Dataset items
□ □ □ □ □ □ □
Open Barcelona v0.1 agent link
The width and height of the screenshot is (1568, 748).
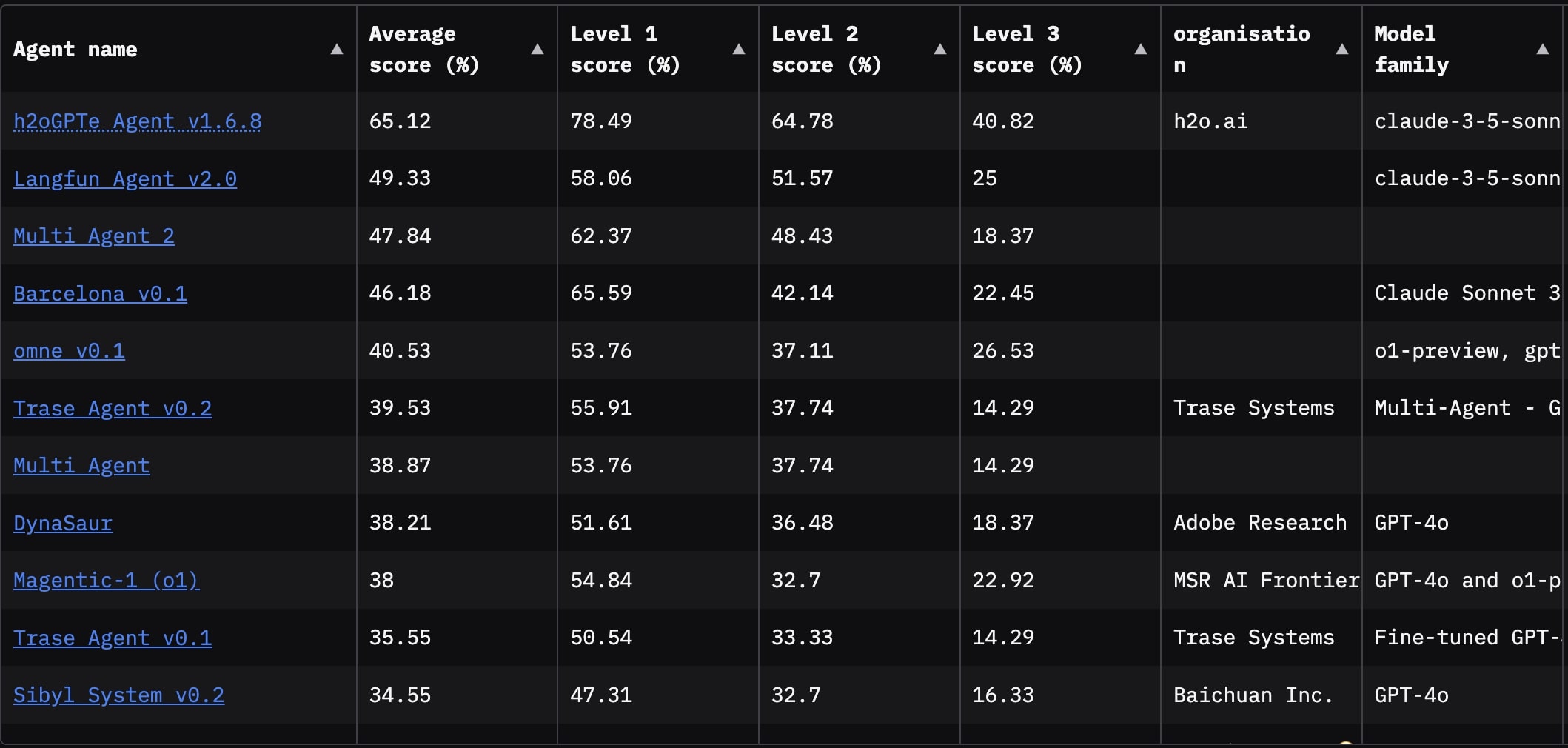point(100,294)
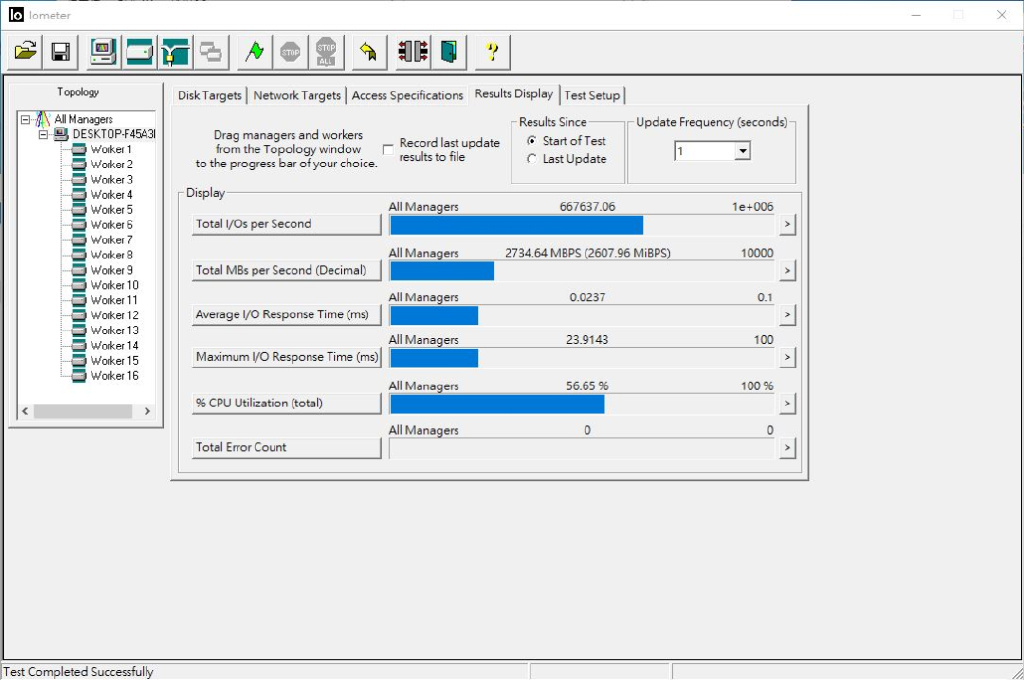Click the % CPU Utilization (total) button
The height and width of the screenshot is (680, 1024).
pyautogui.click(x=286, y=403)
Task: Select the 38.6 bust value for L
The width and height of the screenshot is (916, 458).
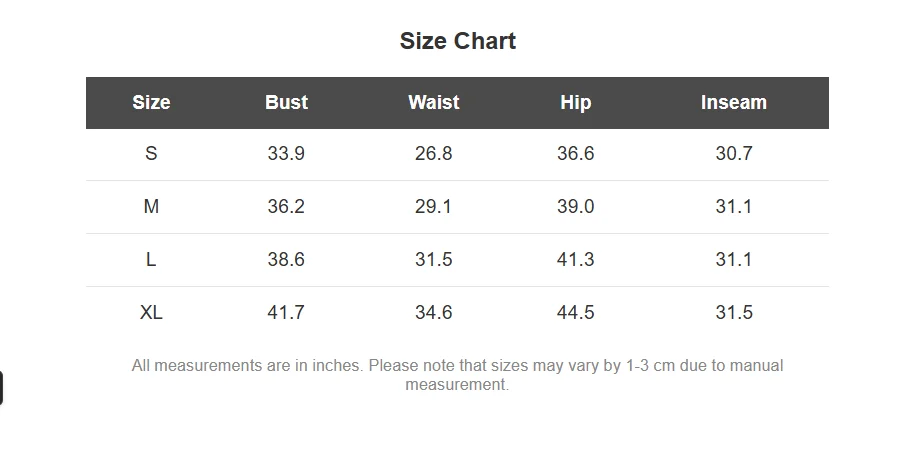Action: point(286,260)
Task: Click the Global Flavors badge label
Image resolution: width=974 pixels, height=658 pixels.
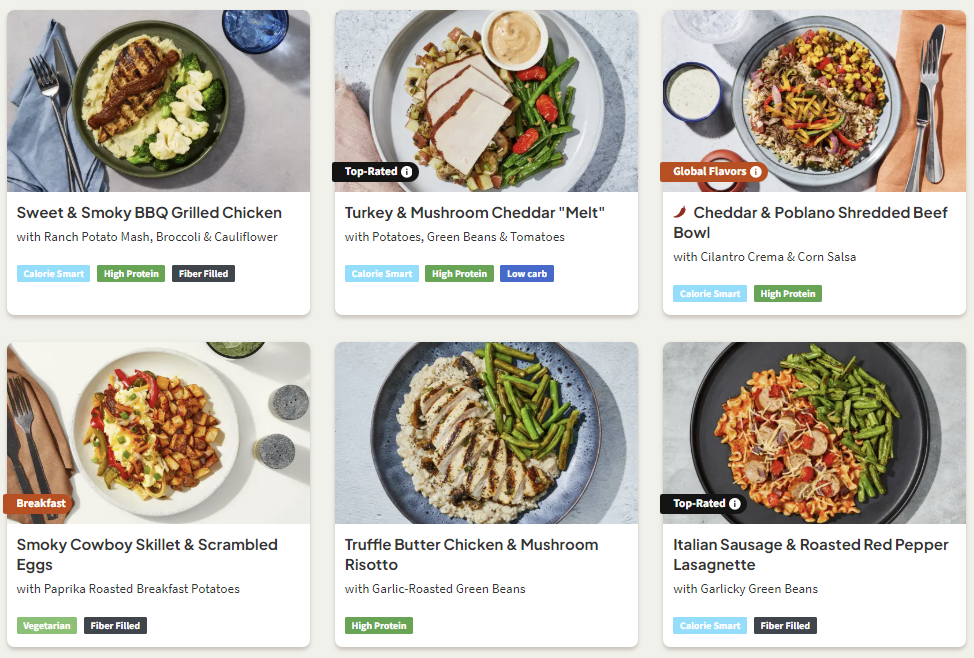Action: 709,172
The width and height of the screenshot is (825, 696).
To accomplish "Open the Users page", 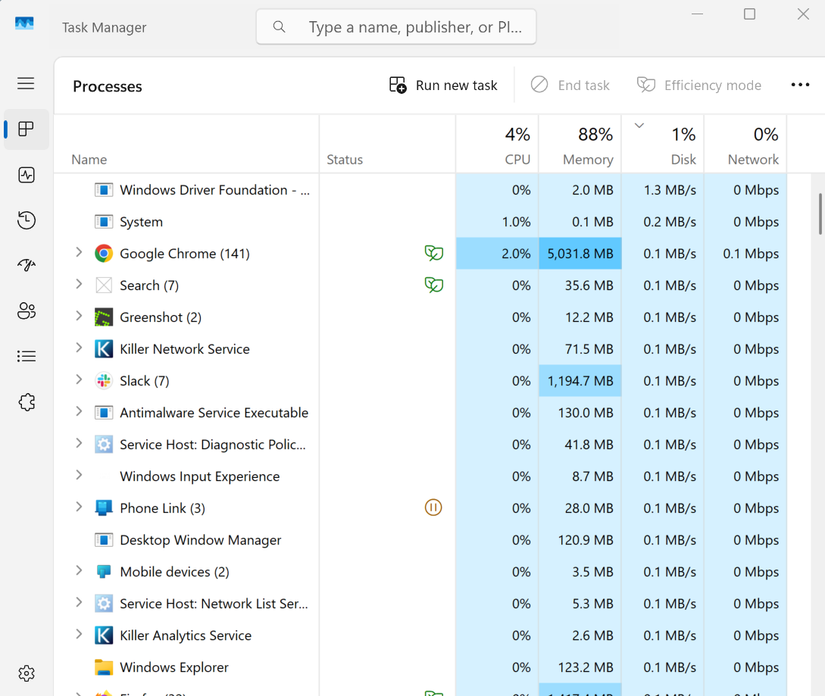I will coord(25,311).
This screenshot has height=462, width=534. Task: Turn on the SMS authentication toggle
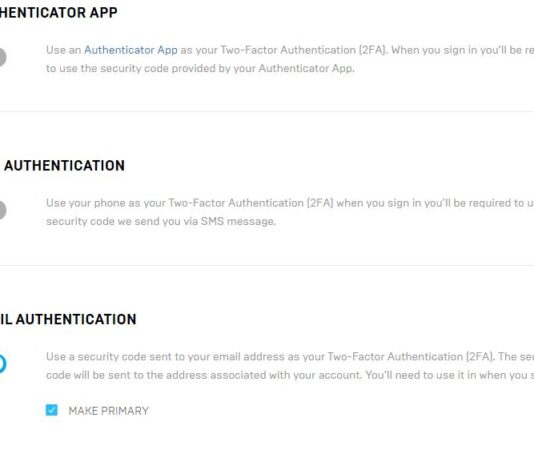click(2, 210)
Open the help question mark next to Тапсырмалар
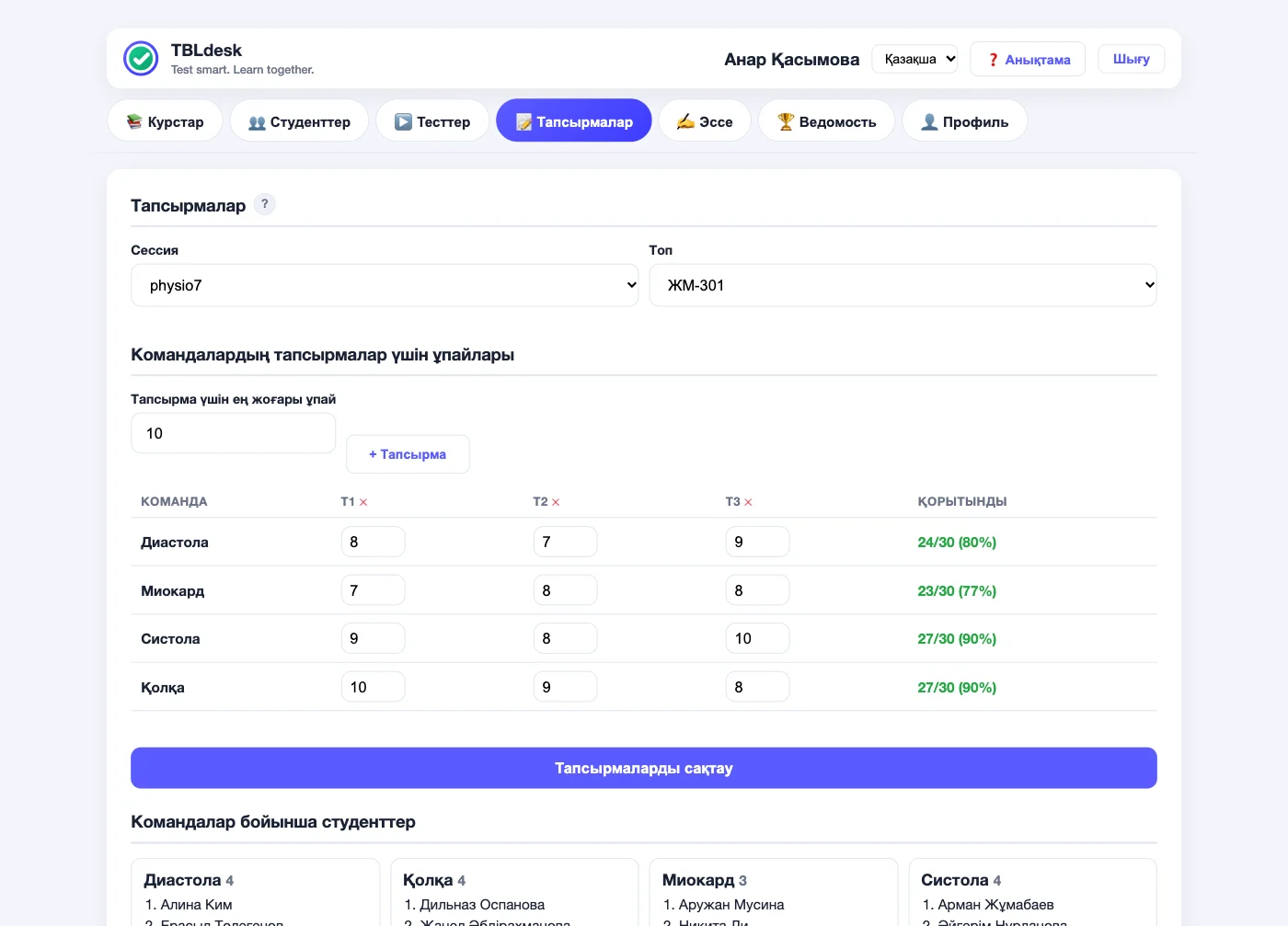The image size is (1288, 926). pos(265,204)
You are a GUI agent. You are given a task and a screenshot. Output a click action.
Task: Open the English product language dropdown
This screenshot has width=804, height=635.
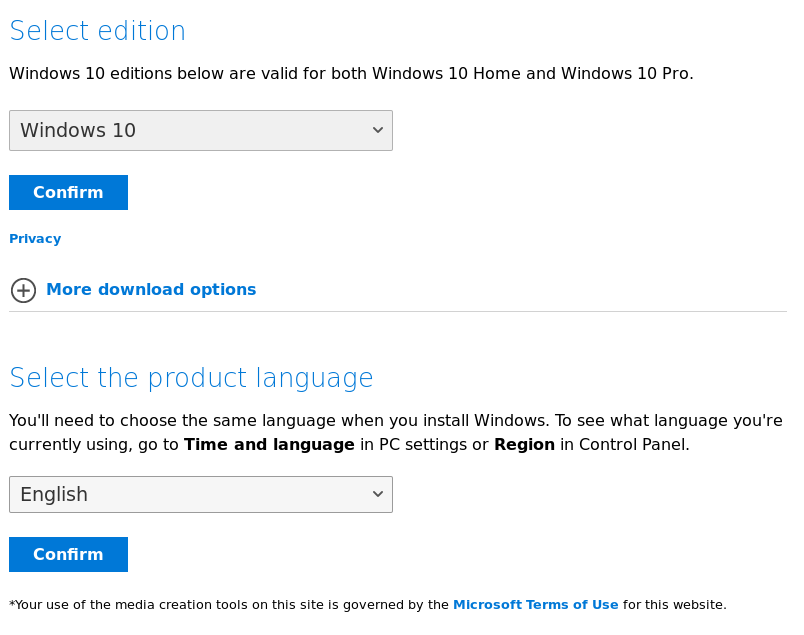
□ □ □ □ □ □ □
Search the entries for the word "agent", then gather every line that has it.

Open Barcelona v0.1 agent link
You are a GUI agent. You are given a task and a screenshot. Output a click action.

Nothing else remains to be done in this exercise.